Georg JohnenEmail author,
Katarzyna Gawrych,
Irina Raiko,
Swaantje Casjens,
Beate Pesch,
Daniel G. Weber,
Dirk Taeger,
Martin Lehnert,
Jens Kollmeier,
Torsten Bauer,
Arthur W. Musk,
Bruce W. S. Robinson,
Thomas Brüning and
Jenette Creaney

BMC Cancer201717:386

https://doi.org/10.1186/s12885-017-3375-5

Received: 19 January 2016

Accepted: 18 May 2017

Published: 30 May 2017

Open Peer Review reports

Abstract

Background

Malignant mesothelioma (MM) is a deadly cancer mainly caused by previous exposure to asbestos. With a latency period up to 50 years the incidence of MM is still increasing, even in countries that banned asbestos. Secondary prevention has been established to provide persons at risk regular health examinations. An earlier detection with tumor markers might improve therapeutic options. Previously, we have developed a new blood-based assay for the protein marker calretinin. Aim of this study was the verification of the assay in an independent study population and comparison with the established marker mesothelin.

Methods

For a case-control study in men, a total of 163 cases of pleural MM and 163 controls were available from Australia, another 36 cases and 72 controls were recruited in Germany. All controls had asbestosis and/or plaques. Calretinin and mesothelin were determined by ELISA (enzyme-linked immunosorbent assay) in serum or plasma collected prior to therapy. We estimated the performance of both markers and tested factors potentially influencing marker concentrations like age, sample storage time, and MM subtype.

Results

Calretinin was able to detect all major subtypes except for sarcomatoid MM. Calretinin showed a similar performance in Australian and German men. At a pre-defined specificity of 95% the sensitivity of calretinin reached 71% and that of mesothelin 69%, when excluding sarcomatoid MM. At 97% specificity, the combination with calretinin increased the sensitivity of mesothelin from 66% to 75%. Sample storage time did not influence the results.

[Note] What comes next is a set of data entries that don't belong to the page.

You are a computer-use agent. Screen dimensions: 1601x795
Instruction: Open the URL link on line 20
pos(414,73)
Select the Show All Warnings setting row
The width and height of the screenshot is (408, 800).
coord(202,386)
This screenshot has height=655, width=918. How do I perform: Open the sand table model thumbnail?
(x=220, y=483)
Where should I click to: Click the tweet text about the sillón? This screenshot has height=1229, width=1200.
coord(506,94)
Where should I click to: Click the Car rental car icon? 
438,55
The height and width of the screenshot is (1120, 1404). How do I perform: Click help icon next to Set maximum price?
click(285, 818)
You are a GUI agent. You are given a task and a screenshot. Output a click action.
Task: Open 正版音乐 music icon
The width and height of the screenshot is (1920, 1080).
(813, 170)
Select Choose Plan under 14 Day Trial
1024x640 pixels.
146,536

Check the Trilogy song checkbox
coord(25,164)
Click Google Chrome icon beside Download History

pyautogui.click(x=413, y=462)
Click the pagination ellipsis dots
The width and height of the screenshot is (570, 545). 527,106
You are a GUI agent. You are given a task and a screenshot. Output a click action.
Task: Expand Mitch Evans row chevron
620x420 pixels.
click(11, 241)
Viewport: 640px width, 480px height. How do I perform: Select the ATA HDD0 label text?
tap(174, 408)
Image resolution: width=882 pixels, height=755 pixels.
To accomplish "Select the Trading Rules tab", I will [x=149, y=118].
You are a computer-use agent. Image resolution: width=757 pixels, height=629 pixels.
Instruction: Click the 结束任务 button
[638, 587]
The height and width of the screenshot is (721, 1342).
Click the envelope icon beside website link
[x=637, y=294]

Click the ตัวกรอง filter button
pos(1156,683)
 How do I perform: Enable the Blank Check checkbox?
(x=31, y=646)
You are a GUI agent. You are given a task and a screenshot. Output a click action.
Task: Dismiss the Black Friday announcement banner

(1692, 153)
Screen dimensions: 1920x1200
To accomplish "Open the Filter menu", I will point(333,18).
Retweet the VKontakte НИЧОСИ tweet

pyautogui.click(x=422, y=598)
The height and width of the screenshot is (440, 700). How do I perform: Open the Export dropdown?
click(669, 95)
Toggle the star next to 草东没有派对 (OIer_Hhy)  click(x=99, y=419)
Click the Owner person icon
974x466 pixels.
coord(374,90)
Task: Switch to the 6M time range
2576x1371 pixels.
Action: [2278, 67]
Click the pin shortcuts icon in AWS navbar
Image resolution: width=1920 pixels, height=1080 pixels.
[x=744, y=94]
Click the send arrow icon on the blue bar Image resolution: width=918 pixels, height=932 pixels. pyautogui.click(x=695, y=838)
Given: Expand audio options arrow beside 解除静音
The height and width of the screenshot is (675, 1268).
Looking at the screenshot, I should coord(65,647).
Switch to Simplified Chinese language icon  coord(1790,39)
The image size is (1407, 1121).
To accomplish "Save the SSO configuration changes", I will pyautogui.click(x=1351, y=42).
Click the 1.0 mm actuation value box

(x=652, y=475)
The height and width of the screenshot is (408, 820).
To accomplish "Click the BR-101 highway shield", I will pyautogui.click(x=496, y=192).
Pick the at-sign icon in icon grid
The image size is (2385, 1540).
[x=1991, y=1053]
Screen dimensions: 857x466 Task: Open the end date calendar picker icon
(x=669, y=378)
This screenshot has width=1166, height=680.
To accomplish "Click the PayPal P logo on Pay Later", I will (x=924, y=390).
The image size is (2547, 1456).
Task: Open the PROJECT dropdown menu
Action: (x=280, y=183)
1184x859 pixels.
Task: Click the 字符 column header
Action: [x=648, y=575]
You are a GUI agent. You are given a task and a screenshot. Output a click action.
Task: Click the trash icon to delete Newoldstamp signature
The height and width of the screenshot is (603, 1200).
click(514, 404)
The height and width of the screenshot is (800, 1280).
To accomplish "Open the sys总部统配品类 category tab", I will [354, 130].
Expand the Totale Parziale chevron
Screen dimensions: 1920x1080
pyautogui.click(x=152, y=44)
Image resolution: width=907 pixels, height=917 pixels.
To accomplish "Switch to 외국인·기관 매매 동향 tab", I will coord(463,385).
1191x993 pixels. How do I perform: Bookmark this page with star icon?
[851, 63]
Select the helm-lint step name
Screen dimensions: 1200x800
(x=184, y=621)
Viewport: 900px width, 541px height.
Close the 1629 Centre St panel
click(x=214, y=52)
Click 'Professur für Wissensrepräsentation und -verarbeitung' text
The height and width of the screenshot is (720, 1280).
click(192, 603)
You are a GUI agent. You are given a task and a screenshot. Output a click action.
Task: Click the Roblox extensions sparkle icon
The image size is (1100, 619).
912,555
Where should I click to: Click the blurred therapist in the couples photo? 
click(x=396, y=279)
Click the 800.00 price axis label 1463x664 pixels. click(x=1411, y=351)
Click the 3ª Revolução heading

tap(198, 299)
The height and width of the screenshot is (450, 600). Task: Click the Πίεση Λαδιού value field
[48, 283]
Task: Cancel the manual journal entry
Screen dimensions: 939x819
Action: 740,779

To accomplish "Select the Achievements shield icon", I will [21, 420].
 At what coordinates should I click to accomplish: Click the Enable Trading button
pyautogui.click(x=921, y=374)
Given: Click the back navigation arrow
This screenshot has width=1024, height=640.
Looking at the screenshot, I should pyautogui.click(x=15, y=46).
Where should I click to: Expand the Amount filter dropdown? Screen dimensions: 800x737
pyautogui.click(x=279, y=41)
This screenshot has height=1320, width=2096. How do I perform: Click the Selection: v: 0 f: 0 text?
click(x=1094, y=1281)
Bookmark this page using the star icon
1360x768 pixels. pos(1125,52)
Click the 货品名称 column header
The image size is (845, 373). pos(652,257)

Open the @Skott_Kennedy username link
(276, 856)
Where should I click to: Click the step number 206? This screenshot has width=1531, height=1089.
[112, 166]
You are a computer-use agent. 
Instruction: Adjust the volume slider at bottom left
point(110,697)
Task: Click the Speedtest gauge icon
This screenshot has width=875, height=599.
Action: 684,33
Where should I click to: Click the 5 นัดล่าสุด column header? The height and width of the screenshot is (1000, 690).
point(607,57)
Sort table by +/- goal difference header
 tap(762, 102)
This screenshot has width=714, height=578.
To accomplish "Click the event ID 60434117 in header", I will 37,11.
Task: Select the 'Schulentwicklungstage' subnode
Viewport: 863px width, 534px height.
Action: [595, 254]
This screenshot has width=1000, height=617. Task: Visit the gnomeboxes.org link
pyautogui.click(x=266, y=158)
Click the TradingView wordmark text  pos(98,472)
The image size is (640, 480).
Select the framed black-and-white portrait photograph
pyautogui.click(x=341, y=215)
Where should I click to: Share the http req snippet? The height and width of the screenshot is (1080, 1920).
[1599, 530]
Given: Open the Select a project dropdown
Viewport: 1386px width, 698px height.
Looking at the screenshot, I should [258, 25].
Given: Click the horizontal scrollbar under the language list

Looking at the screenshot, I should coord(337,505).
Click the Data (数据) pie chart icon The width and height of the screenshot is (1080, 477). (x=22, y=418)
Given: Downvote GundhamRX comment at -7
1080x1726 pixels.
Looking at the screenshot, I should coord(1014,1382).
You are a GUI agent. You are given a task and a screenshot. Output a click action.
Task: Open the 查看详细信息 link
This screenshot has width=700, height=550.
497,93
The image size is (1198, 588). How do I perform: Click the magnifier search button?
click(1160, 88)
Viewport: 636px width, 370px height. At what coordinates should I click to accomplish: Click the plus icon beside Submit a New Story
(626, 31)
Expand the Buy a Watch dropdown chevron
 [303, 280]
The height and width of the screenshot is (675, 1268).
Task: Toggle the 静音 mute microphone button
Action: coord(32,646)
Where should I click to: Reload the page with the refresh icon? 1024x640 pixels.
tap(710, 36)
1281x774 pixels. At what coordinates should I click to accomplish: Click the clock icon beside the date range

In controls the concentrations of calretinin increased 1.87-fold (95% CI 1.10–3.20) per 10 years of age and slightly more for mesothelin (2.28, 95% CI 1.30–4.00).

Conclusions

Calretinin could be verified as a blood-based marker for MM. The assay is robust and shows a performance that is comparable to that of mesothelin. Retrospective analyses would not be limited by storage time. The high specificity supports a combination of calretinin with other markers. Calretinin is specific for epithelioid and biphasic MM but not the rarer sarcomatoid form. Molecular markers like calretinin and mesothelin are promising tools to improve and supplement the diagnosis of MM and warrant further validation in a prospective study.